What's going on... take your pick or browse below.

*Doc Searls shares his thoughts on the Newspaper 2.0 workshop.
*Wendy Seltzer gets her "First DMCA Takedown."
*Ethan Zuckerman wonders where is Zimbabwe's "breaking point?"
*Larry Lessig gives first in a series of Internet policy presentations.
*David Weinberger looks for a good fight.
*Global Voices: "Congo-Brazzaville: How Long for Sassou Nguesso?"
*OpenNet Initiative examines Dubai's "free zone."
*Rebecca MacKinnon reports on Chinese bloggers fighting back.

The full Buzz:

"Just put up some photos from the Newspaper 2.0 workshop on Saturday at UCSB in Santa Barbara. It was a small informal gathering, modest in scale but ambitious in scope. The purpose was to gather locals and share thinking about what to do with newspapers in an online world, and to move forward projects toward that end. The Santa Barbara setting was opportune, given the meltdown at the city's daily paper."
Doc Searls, "In some ways it's 0.2"

"That didn't take long. On Feb. 8, I posted to YouTube a clip taken from the Super Bowl: not the football, but the copyright warning the NFL stuck into the middle of it, wherein they tell you it's forbidden even to share 'accounts of the game' without the NFL's consent.
Their copyright bot didn't seem to see the fair use in my educational excerpt, so YouTube just sent me their boilerplate takedown. Time to break out that DMCA counter-notification."
Wendy Seltzer, "My First DMCA Takedown."

"When I visited Zimbabwe in September of last year, one US dollar bought $500 new Zimbabwean dollars on the 'black market.' (The term 'black market' implies a shadowy part of town with clandestine deals going down - I bought all my currency from friends, who’ve all been forced to become illegal currency brokers so they can buy dollar goods outside the country.) The official exchange rate was $250 zim dollars to one US dollar, roughly half the black market rate."
Ethan Zuckerman, "Zimbabwe: Where’s the breaking point?"

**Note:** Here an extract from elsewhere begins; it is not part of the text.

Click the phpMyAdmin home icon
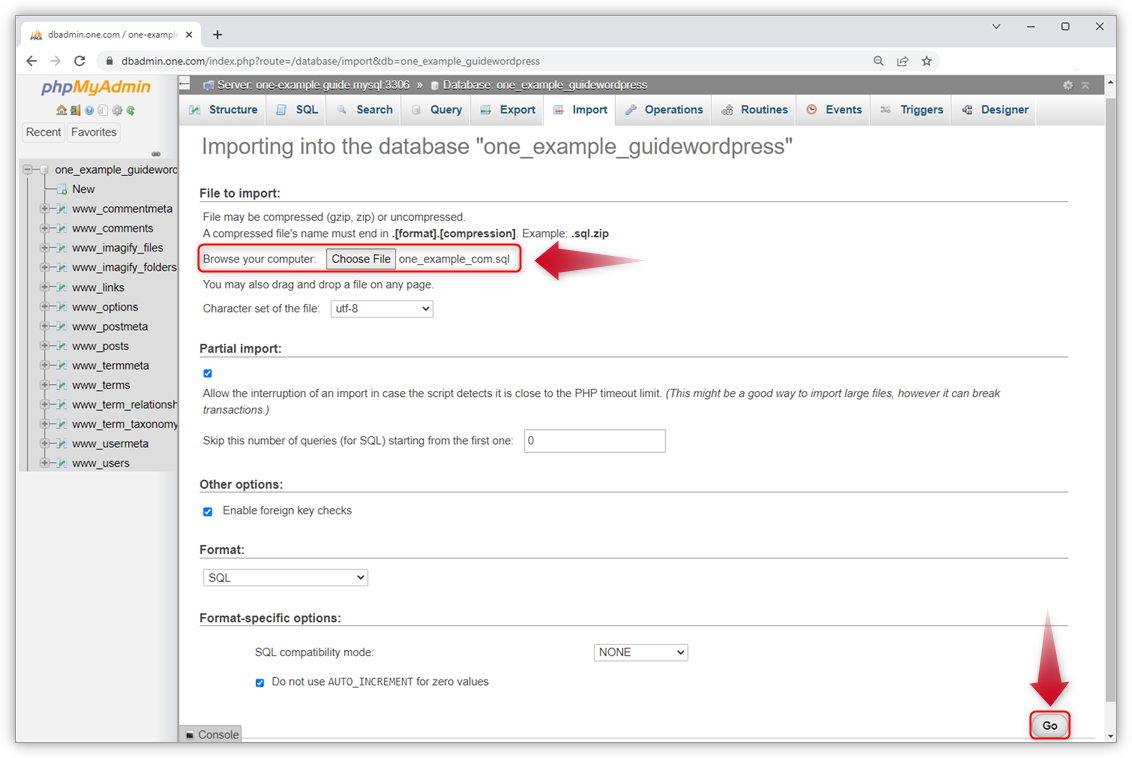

"The subject here is spectrum policy. The argument is that we deregulate spectrum. 'Deregulate' not in the sense that we auction spectrum. Auctions require a gov’t created property right; that’s a form of spectrum regulation. 'Deregulate' in the sense that we set off large swaths of spectrum for unlicensed use. Congress has made this impossible in the short term for any significant chunk of spectrum. But we do have an important opportunity to set free 'white space.'"
Larry Lessig, "Internet Policy: Deregulating Spectrum."

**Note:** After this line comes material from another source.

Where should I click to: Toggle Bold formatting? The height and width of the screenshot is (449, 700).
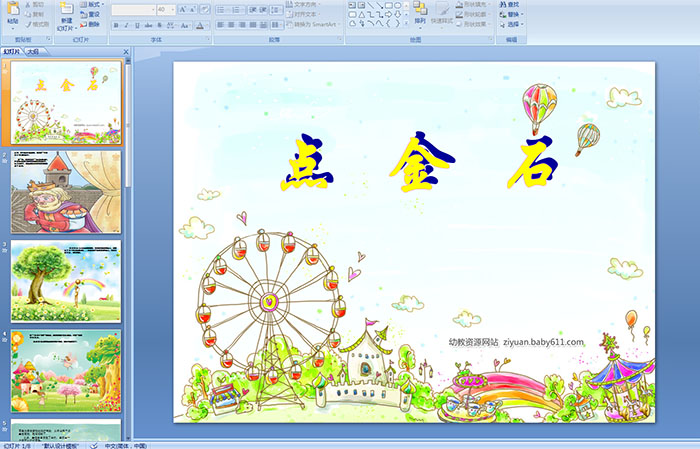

"Much as I love Wikipedia — and I love it so much that I'm giving it candy hearts on Valentine's Day — its policy of neutrality sometimes forces resolution when we'd rather have debate. Yes, competing sides get represented in the articles, and the discussion pages let us hear people arguing their points, but the arguments themselves are treated as stations on the way to neutral agreement."
David Weinberger, "Debatepedia for when neutrality is premature."

"As Guinea has started a process that may lead to the dismantling of its 50-year dictatorship, bloggers from the Republic of Congo (not to be confused with the Democratic Republic of Congo), a country with its own dinosaur dictator Denis Sassou Nguesso are daring to dream of ways in which he might be brought down. That being said, they are definitely at a much earlier phase in the process and are mainly discussing how the opposition might get its act together and unify against him."
Global Voices, "Congo-Brazzaville: How Long for Sassou Nguesso?"

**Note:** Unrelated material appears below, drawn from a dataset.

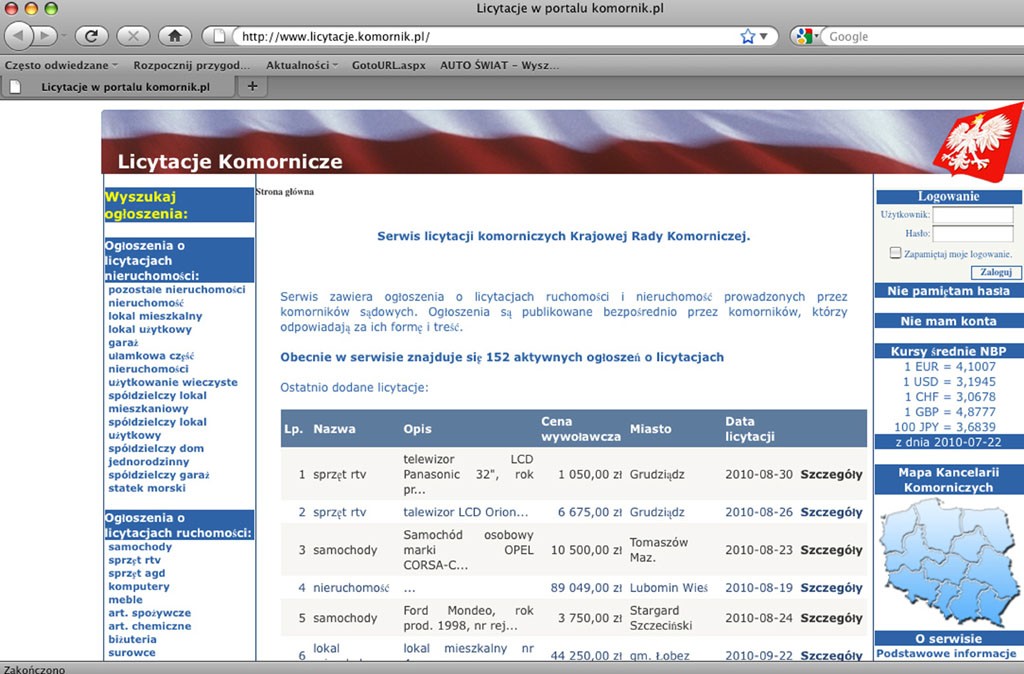Bookmark this page with the star icon
The image size is (1024, 674).
pyautogui.click(x=747, y=36)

"Internet companies and users in Dubai free zone will go through filtered Internet this year, reported the Gulf News. Currently more than 500 companies based in the free zone enjoy unfettered Internet access unlike the rest of the country. UAE’s Telecommunications Regulatory Authority (TRA) plans to extend its filter into the free zone which includes Dubai Media City and Dubai Internet City as well as the residential areas affiliated with the free zone."
The OpenNet Initiative, "Dubai free zone will no longer have unfettered Internet access."

"Roland Soong has translated the full text of an open letter to Sina.com (a Chinese portal and blog-hosting service) written by four Chinese lawyers. They are protesting the un-transparent, arbitrary, and unaccountable way in which Sina.com has been censoring blog posts by bloggers on its system."
Rebecca MacKinnon, "Chinese lawyers protest blog censorship by Sina.com."